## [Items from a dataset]
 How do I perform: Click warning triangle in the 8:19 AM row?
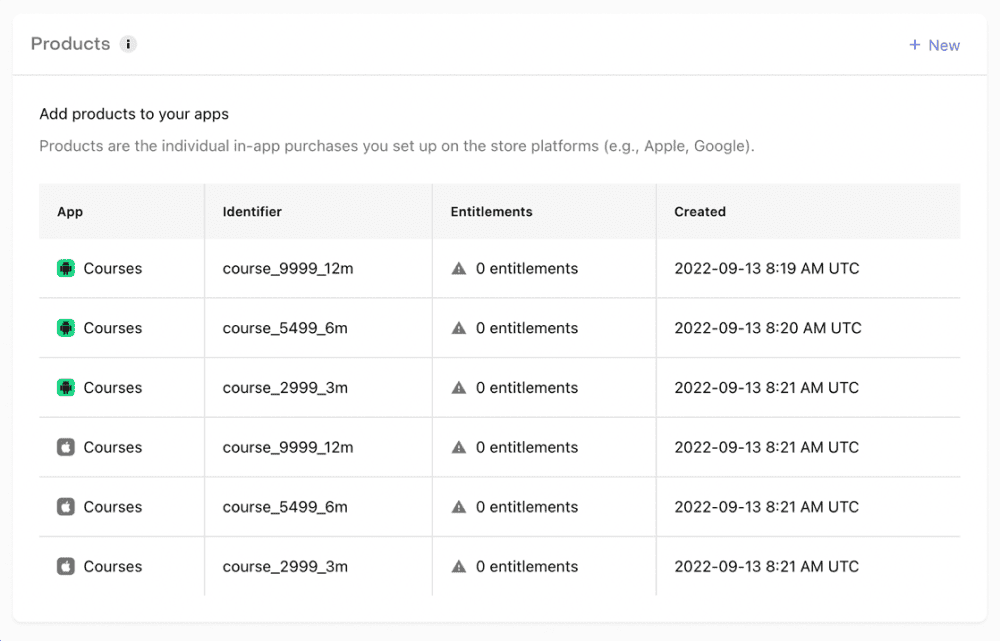click(459, 268)
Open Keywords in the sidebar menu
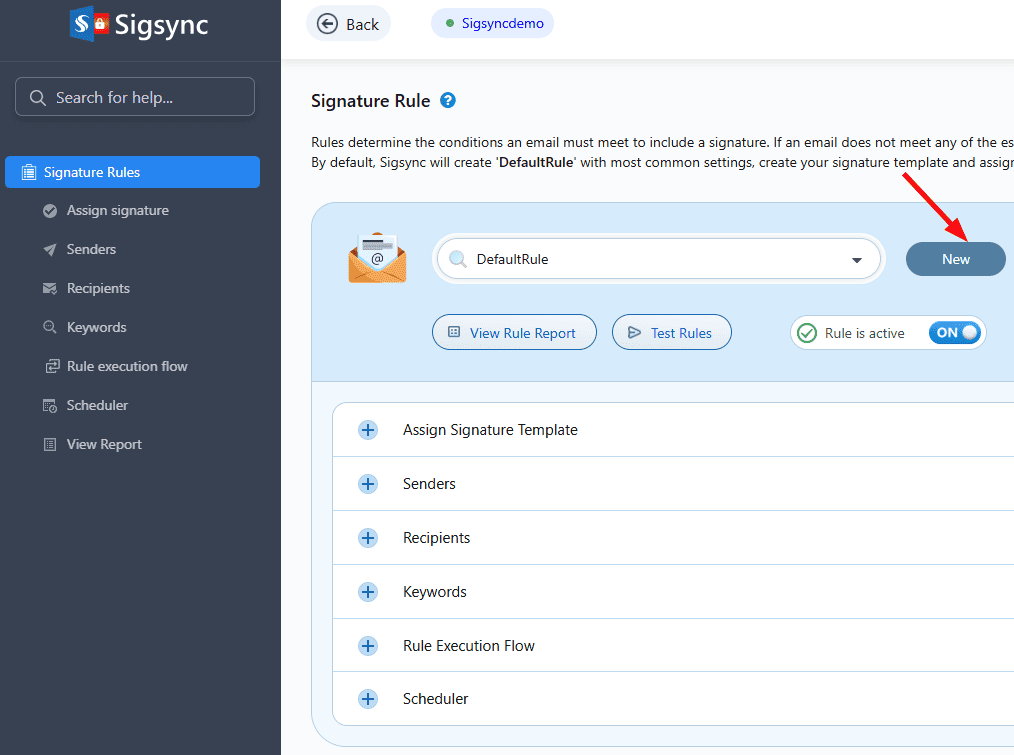 [96, 328]
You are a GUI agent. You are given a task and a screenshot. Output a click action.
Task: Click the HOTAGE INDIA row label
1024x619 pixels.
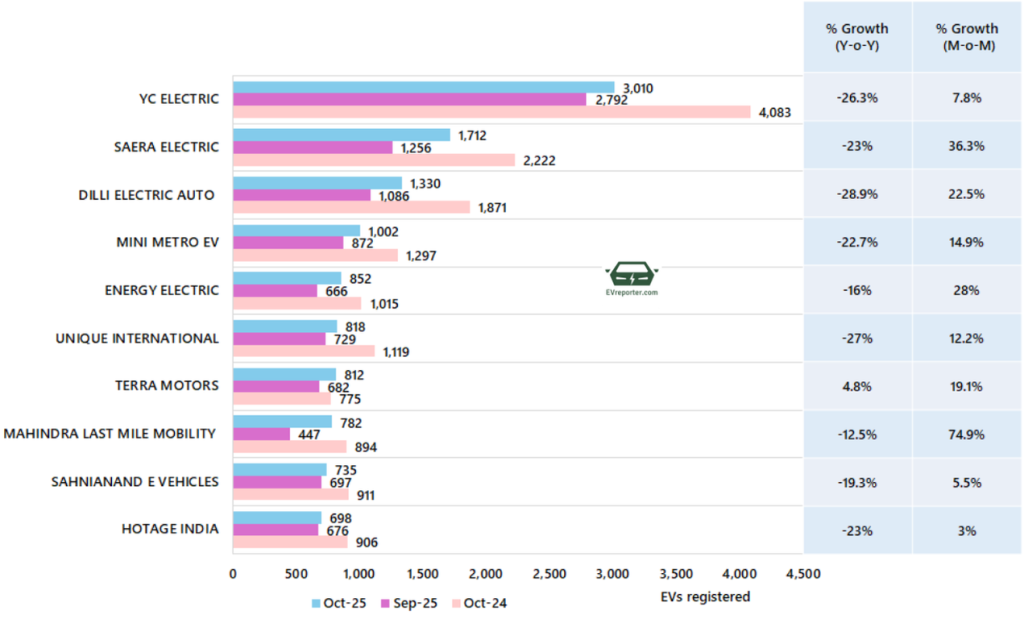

## [EXERCISE BRIEF]
Beginning with the line that contains "Open Keywords in the sidebar menu", write out every line through the last one in the records, exactly and without pictures.

## [THE COMPLETED TASK]
Open Keywords in the sidebar menu
 [96, 328]
You are a GUI agent. You are given a task and a screenshot. Output a click action.
Task: Click the HOTAGE INDIA row label
1024x619 pixels.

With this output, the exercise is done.